Kann das Spiel eine Mnemotechnik sein, ein Instrument der Erinnerung? Kjærs Werk wirft die schwierige Frage auf, wie gesellschaftliche Rituale historisiert, vergessen oder auf ein bloßes Bild reduziert werden. Sein scheinbar unbekümmerter Umgang mit kulturellen Typologien wird letztlich von der Geschichte eingeholt: Der Atlantikwall wurde in den 1940er Jahren von Deutschland entlang der besetzten westdänischen Küste errichtet, in Erwartung einer epischen Schlacht, die schließlich anderswo stattfand. Doch Kjær besteht darauf, dass diese Kriegsrelikte, die fest in die natürliche Landschaft eingebettet sind, auf ganz natürliche Weise für eine radikale praktische und ideologische Neuinterpretation verfügbar geworden sind. Als Kind erlebte der Künstler diese Bunker als dekontextualisierte und höchst geheimnisvolle Strukturen, die zum Erforschen und Spielen einluden und als Kulisse für unzählige jugendliche Abenteuer dienten. Diese symbolische Umkodierung architektonischer und natürlicher Umgebungen ist natürlich nicht ungewöhnlich: Berlins eigene Geschichte der Umwandlung verlassener Strukturen in Gemeinschaftszentren (Parks, Squads, Clubs) zeugt von der radikalen Neudefinition physischer Räume und ihrer soziopolitischen Bedeutung. In Nachtclubs – ein langjähriges Forschungsobjekt des Künstlers – lädt die Umnutzung von Räumen zum direkten Experimentieren mit sozialen Normen ein und imaginiert die Definition des öffentlichen Raums neu. Kjærs Werk jedoch impliziert, dass Geschichte in diesen Materialien immer mitschwingt – es sind geisterhafte Relikte, die zwischen verschiedenen Zeiten und Zwecken schweben.

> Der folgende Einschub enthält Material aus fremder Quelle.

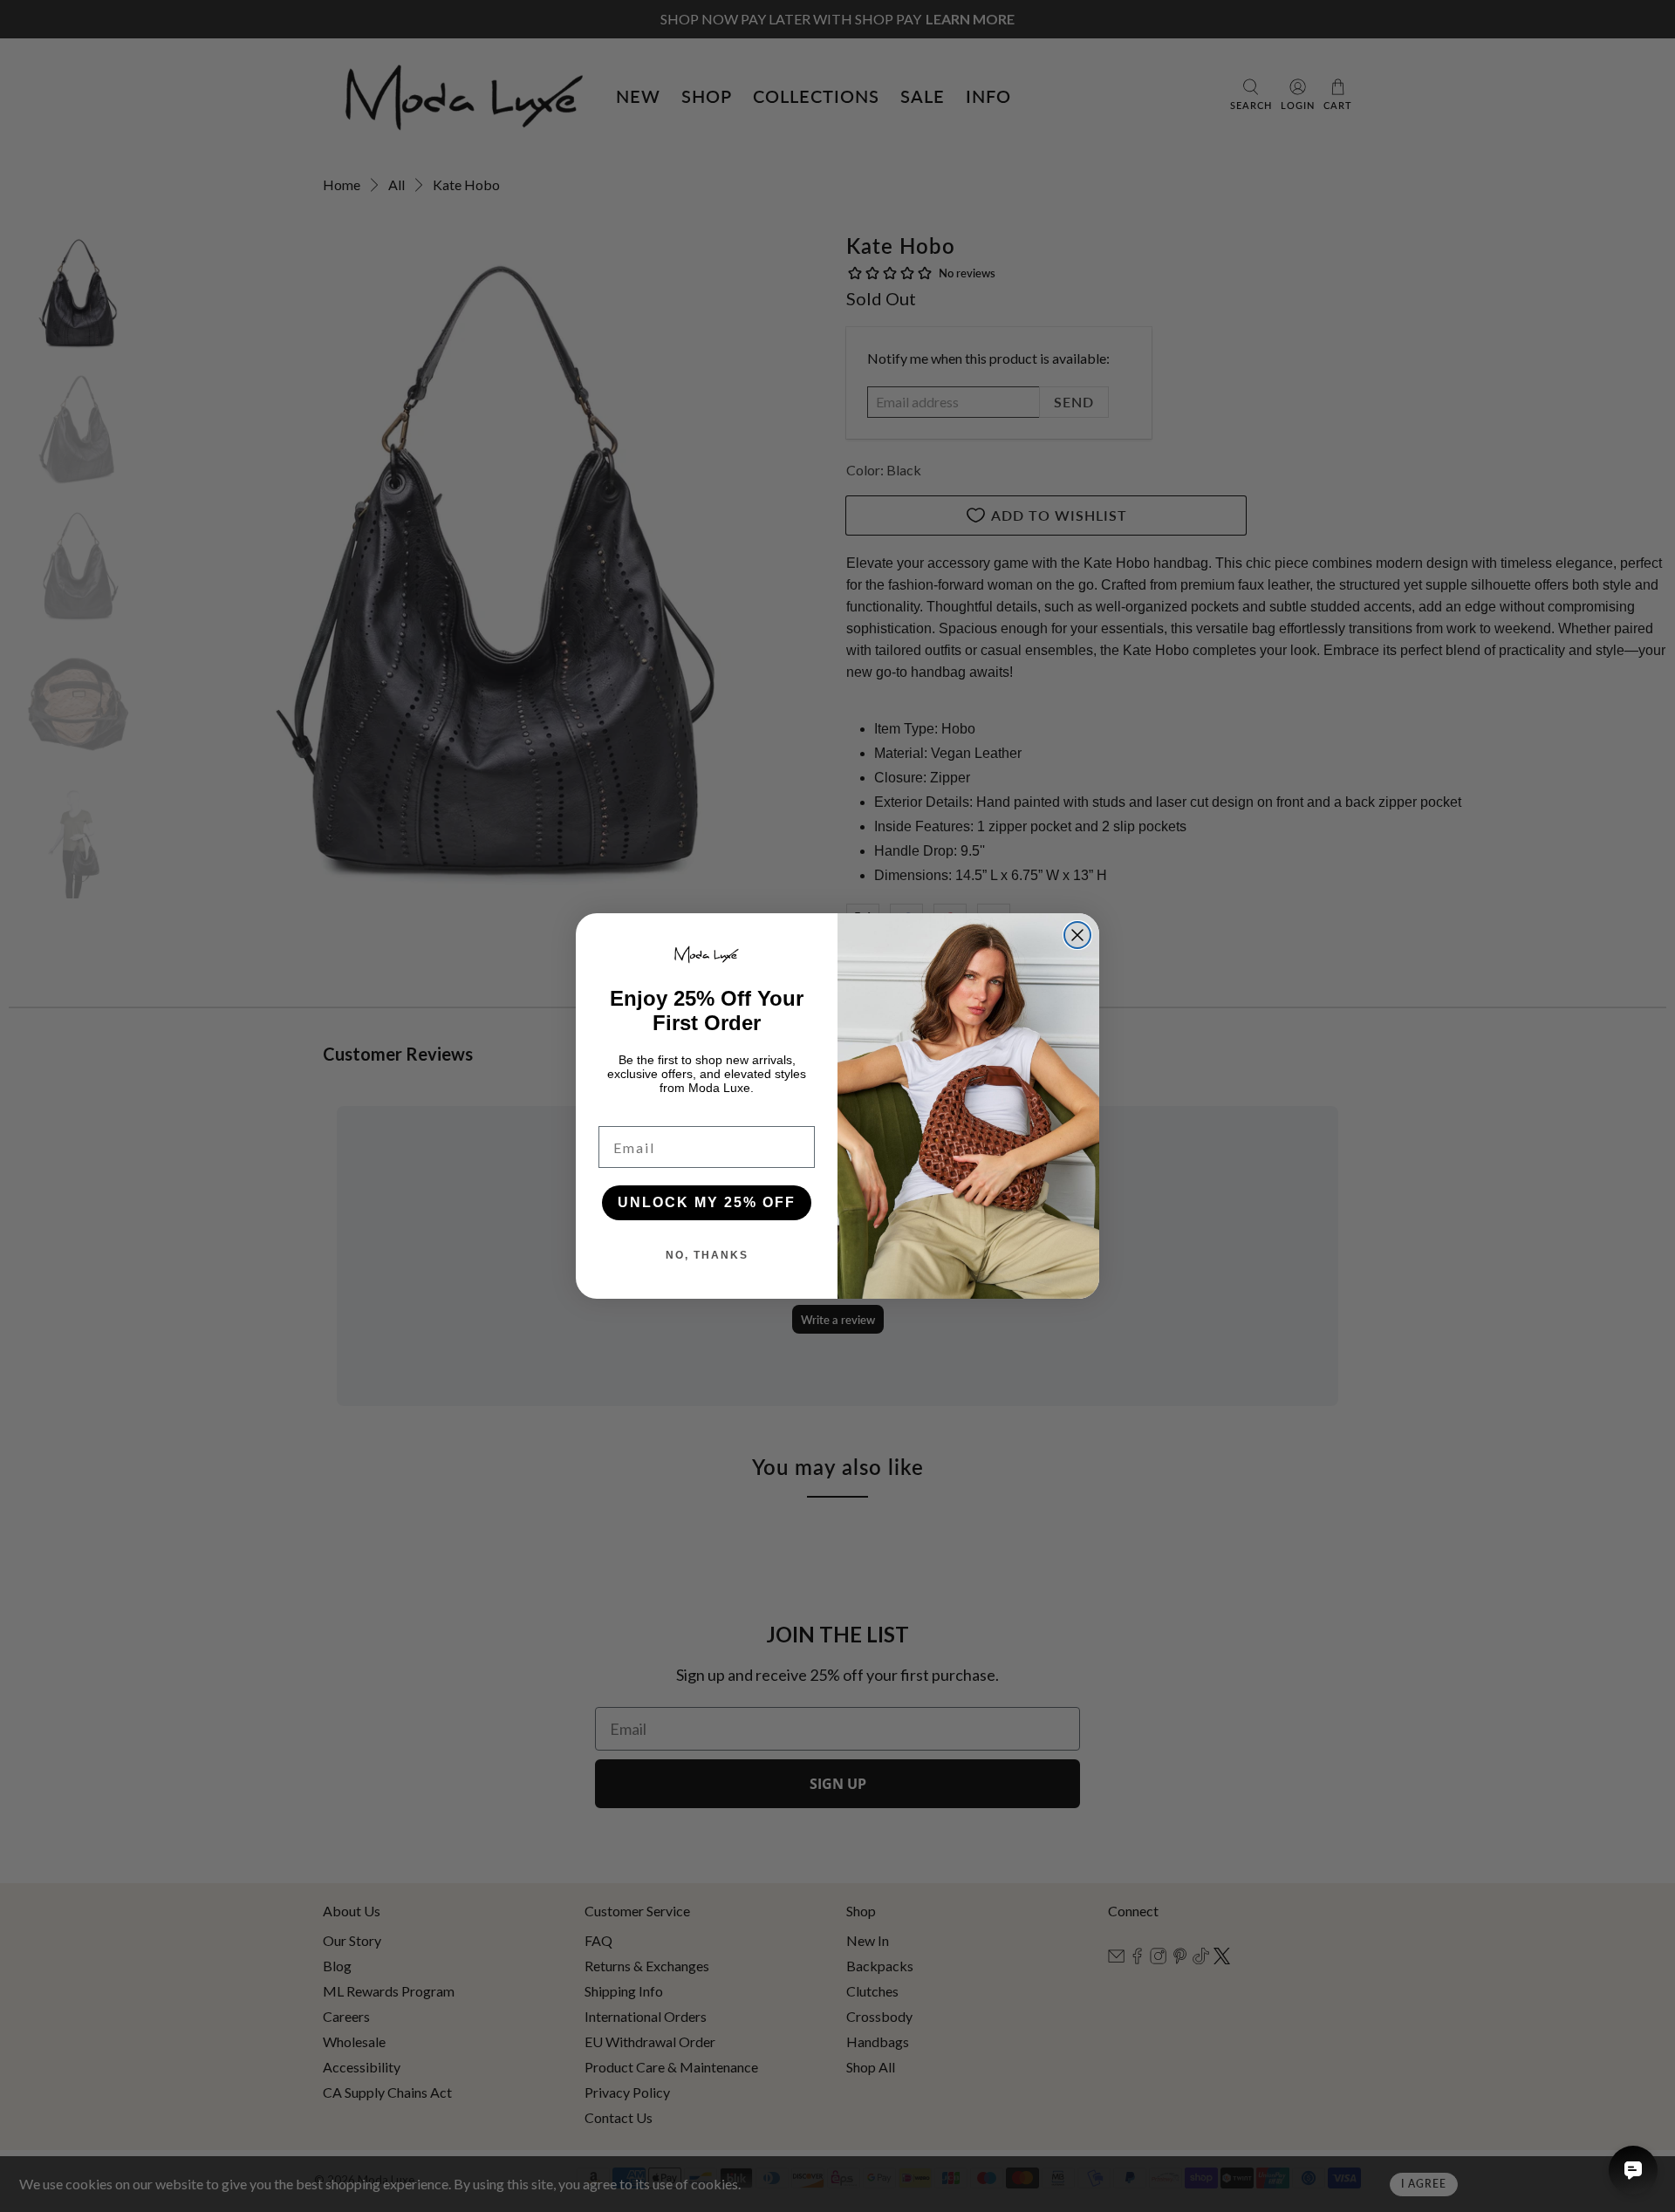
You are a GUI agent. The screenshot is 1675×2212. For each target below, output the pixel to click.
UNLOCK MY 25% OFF (707, 1202)
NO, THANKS (707, 1255)
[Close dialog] (1077, 935)
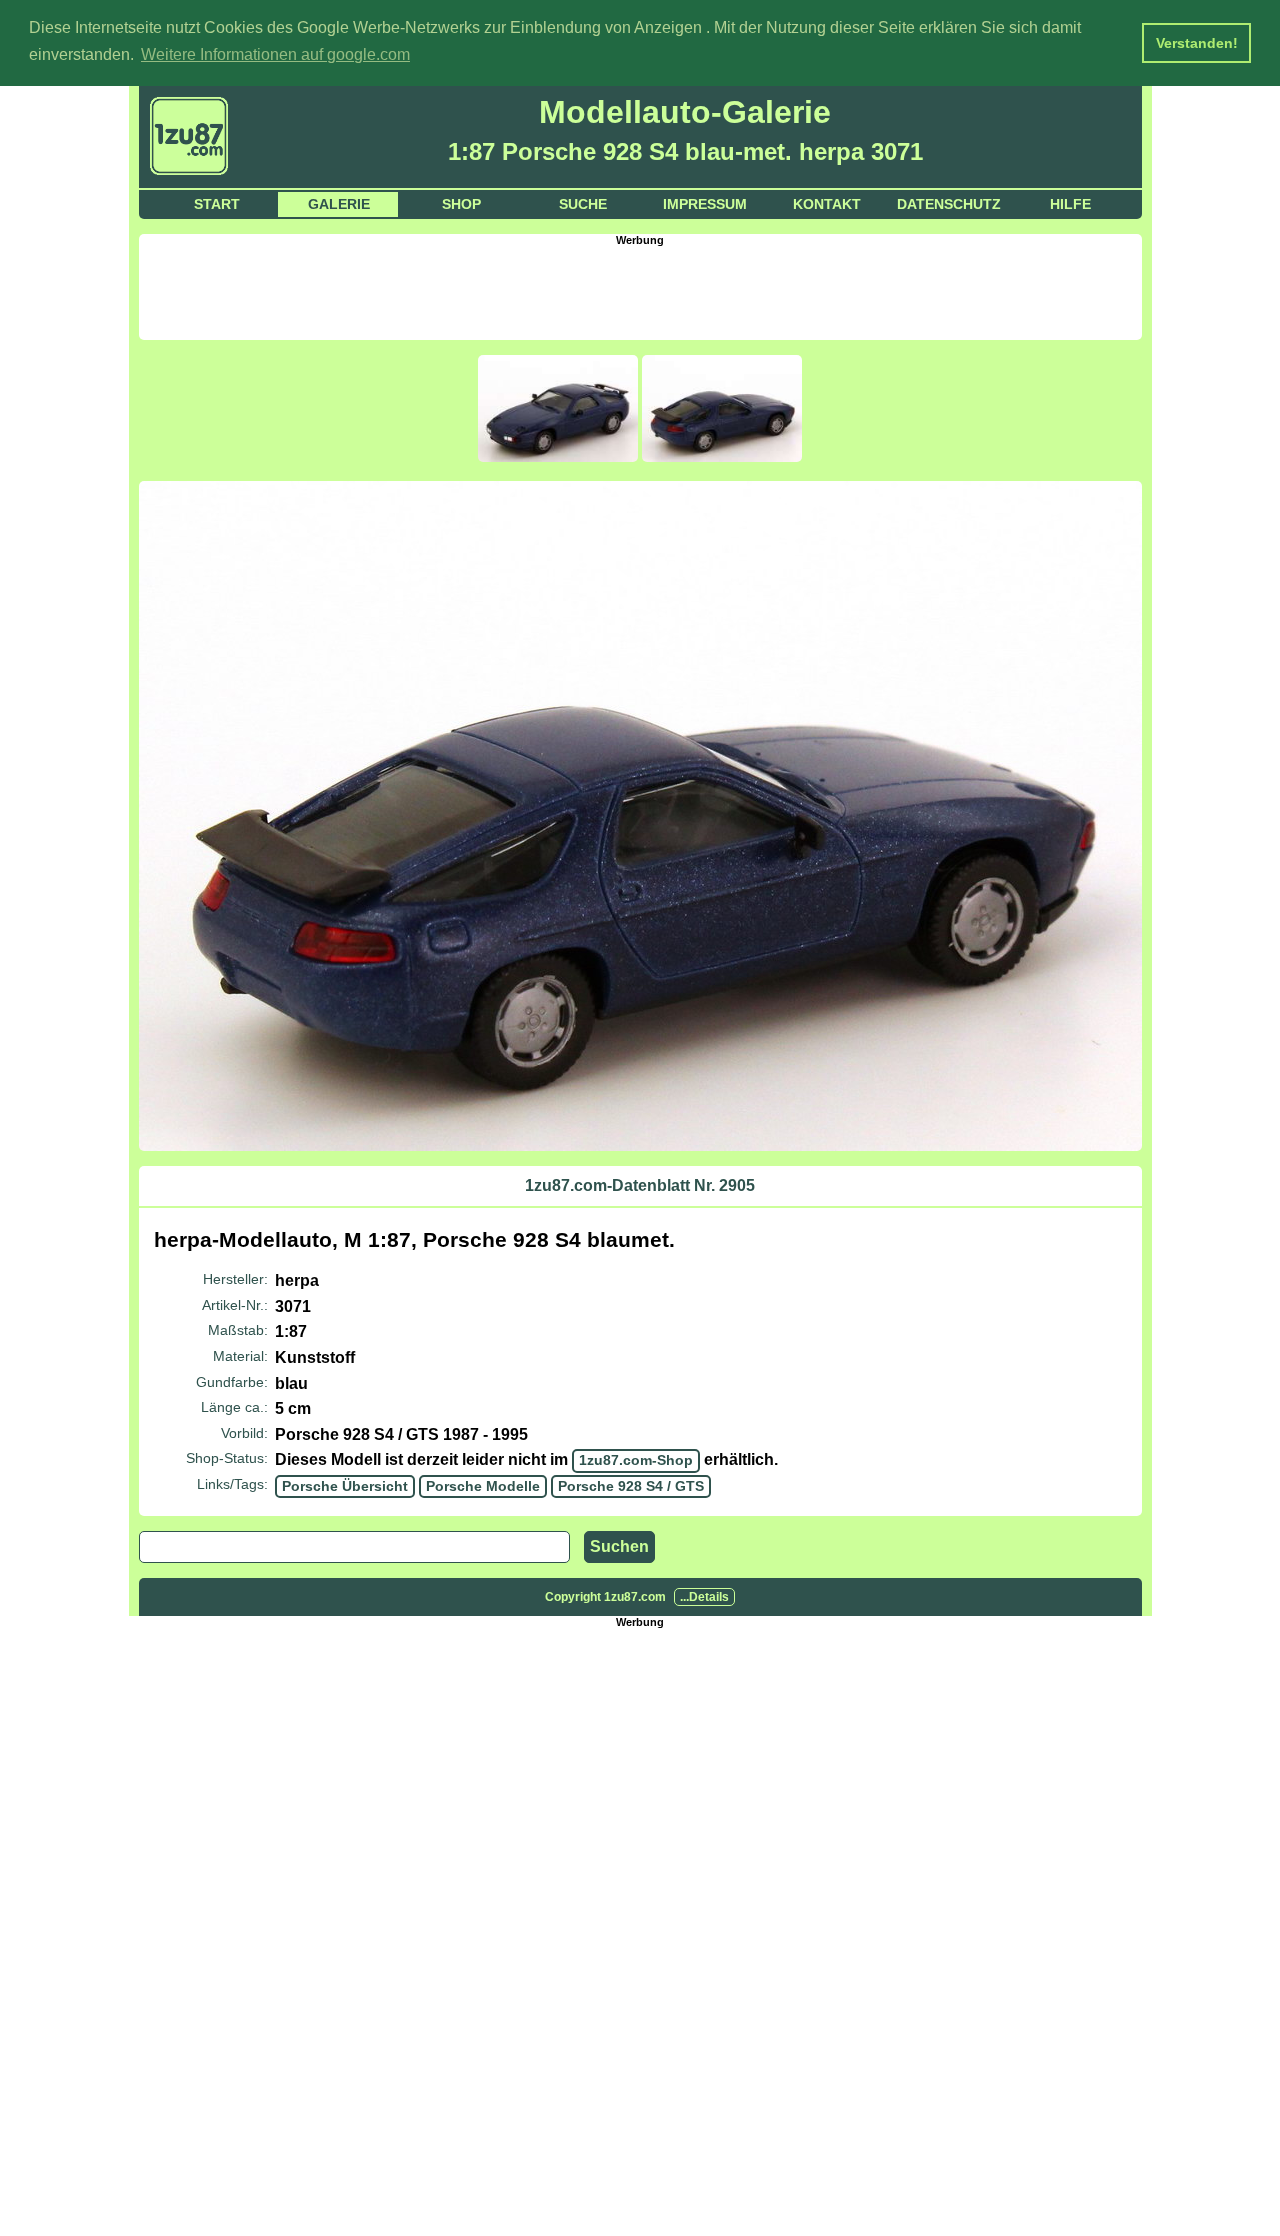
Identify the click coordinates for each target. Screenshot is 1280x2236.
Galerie (339, 204)
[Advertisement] (640, 291)
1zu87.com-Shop (636, 1460)
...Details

Kjær schafft gespenstische Umgebungen durch die Überlagerung unterschiedlicher, aber zutiefst vertrauter ästhetischer Tropen. Inspirationsquellen für die Glasfenster von ›Milky Way‹sind nicht nur mittelalterliche Kirchen, sondern auch Stripclubs, Casinos und Absinthbars im Paris der 1920er Jahre – eine heterogene Zusammenstellung von Räumen, die Walter Benjamin einst als ›Traumhäuser‹ bezeichnete. Diese unverhofften Orte des Vergnügens und der Hingabe sind geprägt von einer Schwellen-Atmosphäre des sozialen Austauschs und dess Performativen. Die hübschen Neonblumen, die an der Fassade des Bunkers emporwachsen, stehen für Wachstum und Erneuerung – abgedroschene Klischees, die in Konsum- und Unterhaltungsräumen ebenso verbreitet sind wie in der Kunst. Kjærs Symbole driften aus festen semantischen Ordnungen heraus ins Außen und mutieren auf ambivalente Weise zu neuen dekorativen und ökonomischen Zwecken. Kunst und Architektur können sie zwar einfangen und umlenken, aber nicht fixieren; auch sie sind Teil einer ewigen symbolischen Drift in einer Gesellschaft der Materie und der Medien im Fluss. ›Milky Way‹ erweitert die kuratorische Mission von TRAUMA, Alternativen zur traditionellen Club- und Galeriekultur in Berlin zu schaffen und die kritischen Möglichkeiten hybrider sensorischer Spielplätze unterschiedlicher Art auszuloten. Kjærs Ausstellung ist ein Vorläufer von ›Solar System‹, einer groß angelegten Einzelausstellung, die für Oktober 2024 im Kunsten Museum of Art in Aalborg, Dänemark, geplant ist.